Place

Quincy Grammar School

Three story building with broad brick pilasters, located at on a street
Quincy Grammar School

Photograph by Neil Larson, courtesy of Massachusetts State Historic Preservation Office

Quick Facts
Location:
88-90 Tyler Street, Boston, Massachusetts
Significance:
Architecture, Education, Asian American, Social History
Designation:
Listed in the National Register of Historic Places (ref# 100001458)

The Quincy Grammar School was completed in 1848 and became the first graded school in Boston with twelve "single-head" classrooms, setting a model for the city's educational reform movement of the 19th century. By the late 19th century, the school was educating a diverse group of immigrant children, including Chinese, a trend that continued into the 20th century. With the arrival from China of large numbers of women and children soon after WWII, Chinatown's population increased enormously, and the Quincy School became the public school serving Chinese immigrant and Chinese-American children.  

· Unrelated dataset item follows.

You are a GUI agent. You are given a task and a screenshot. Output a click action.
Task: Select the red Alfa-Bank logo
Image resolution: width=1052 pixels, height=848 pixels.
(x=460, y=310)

The history of the school is closely associated with the story of immigrants in Boston, with the majority of students born outside of the United States from its opening well into the 20th century. The first Chinese students arrived in the 1890s. The school's population remained a mix of nationalities, but changed significantly in the 1940s, when the growing number of Chinese families in Chinatown spread south across Kneeland Street and their children enrolled in the Quincy School. By the time it closed in 1976, more than 90% of the school's population was Chinese American. The Quincy School played a pivotal role in the education of Boston's largest Chinese enclave, as well as teaching English as a second language and other acculturation skills during a period when large numbers of new Chinese families were arriving in Chinatown. And even though the old school closed in 1976, with students transferring to the new Josiah Quincy Elementary School only a few blocks away, it found renewed life in 1983 when the city conveyed it to the Chinese Consolidated Benevolent Association of New England, a vitally important community organization, composed of numerous smaller charitable and cultural Chinese groups, that operates a multifaceted program in the building. This significant era of preserving and presenting Chinese culture for the benefit of Boston's Chinese-American community has continued strongly into the present. 

A project through the Underrepresented Community Grant Program, which works to diversify nominations submitted to the National Register of Historic Places, funded the effort to recognize the significance of this property related to Chinese-American history in Boston.